この奇抜な組み合わせを描いた物語の原作は、和山やまによるマンガであり、2025年10月時点でシリーズ累計160万部を突破しているという。
原作未読のまま鑑賞したが、まず心を掴んだのは成田狂児を演じる綾野剛の独特の存在感だ。そして、オーディションで選ばれた新星・齋藤潤が演じる岡聡実の清々しさが加わり、二人の質感が混ざり合うことで、不思議な調和を帯びた世界観が立ち上がっていた。

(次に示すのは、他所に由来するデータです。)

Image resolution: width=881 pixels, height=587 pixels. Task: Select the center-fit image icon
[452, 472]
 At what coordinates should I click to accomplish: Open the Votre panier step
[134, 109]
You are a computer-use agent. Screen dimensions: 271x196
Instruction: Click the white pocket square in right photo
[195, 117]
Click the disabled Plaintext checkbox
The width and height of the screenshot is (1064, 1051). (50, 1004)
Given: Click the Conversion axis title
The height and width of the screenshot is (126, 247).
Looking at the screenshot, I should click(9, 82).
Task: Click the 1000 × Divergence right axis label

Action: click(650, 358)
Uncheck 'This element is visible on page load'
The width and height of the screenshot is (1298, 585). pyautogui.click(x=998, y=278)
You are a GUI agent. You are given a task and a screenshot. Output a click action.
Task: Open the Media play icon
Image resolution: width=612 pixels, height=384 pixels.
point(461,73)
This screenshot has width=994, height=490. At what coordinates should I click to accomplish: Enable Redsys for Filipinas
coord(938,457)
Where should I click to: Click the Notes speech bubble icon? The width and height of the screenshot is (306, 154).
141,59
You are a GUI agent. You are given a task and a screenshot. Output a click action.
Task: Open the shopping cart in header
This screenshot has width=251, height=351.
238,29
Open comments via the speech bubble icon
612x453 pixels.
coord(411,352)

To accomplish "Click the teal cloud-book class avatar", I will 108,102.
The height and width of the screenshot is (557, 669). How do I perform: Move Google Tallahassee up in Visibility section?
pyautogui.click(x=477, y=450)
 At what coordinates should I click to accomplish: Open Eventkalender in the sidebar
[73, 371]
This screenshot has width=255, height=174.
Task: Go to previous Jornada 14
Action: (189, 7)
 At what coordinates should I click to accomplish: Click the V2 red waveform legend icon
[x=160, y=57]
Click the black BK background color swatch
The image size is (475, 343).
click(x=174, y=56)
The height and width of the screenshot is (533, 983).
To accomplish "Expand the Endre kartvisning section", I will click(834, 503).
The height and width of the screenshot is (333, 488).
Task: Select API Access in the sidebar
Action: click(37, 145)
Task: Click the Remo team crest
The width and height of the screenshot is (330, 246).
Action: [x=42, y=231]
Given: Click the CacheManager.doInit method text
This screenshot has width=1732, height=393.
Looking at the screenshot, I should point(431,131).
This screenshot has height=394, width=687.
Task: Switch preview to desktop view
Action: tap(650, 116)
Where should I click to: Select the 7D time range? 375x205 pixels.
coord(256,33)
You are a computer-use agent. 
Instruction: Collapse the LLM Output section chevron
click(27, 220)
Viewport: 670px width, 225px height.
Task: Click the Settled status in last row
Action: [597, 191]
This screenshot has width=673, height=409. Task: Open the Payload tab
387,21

当初は、カラオケが上達していく成長物語なのだろうと軽く考えていた。しかし、変声期と思春期の揺らぎに戸惑う少年と、過去に囚われたヤクザの若頭補佐という組み合わせは、予想をはるかに超えて斬新で、物語に深い陰影を落としている。
正直に言えば、中盤までは大きな盛り上がりがあるわけではない。だが、終盤に向かうにつれ、物語は静かに心の奥へと染み込んでくる。そしてクライマックス——聡実が初めて歌う鎮魂の「紅」。
声変わりで思うように声が出ない中、ただ想いだけを燃やして歌い上げる姿は、まさに魂の叫びだった。気づけば私の頬も涙で濡れていた。本作は、この一曲のために存在していると言っても大げさではない。そしてその直後に訪れる、粋などんでん返しが、さらに涙のおかわりを誘うのだ。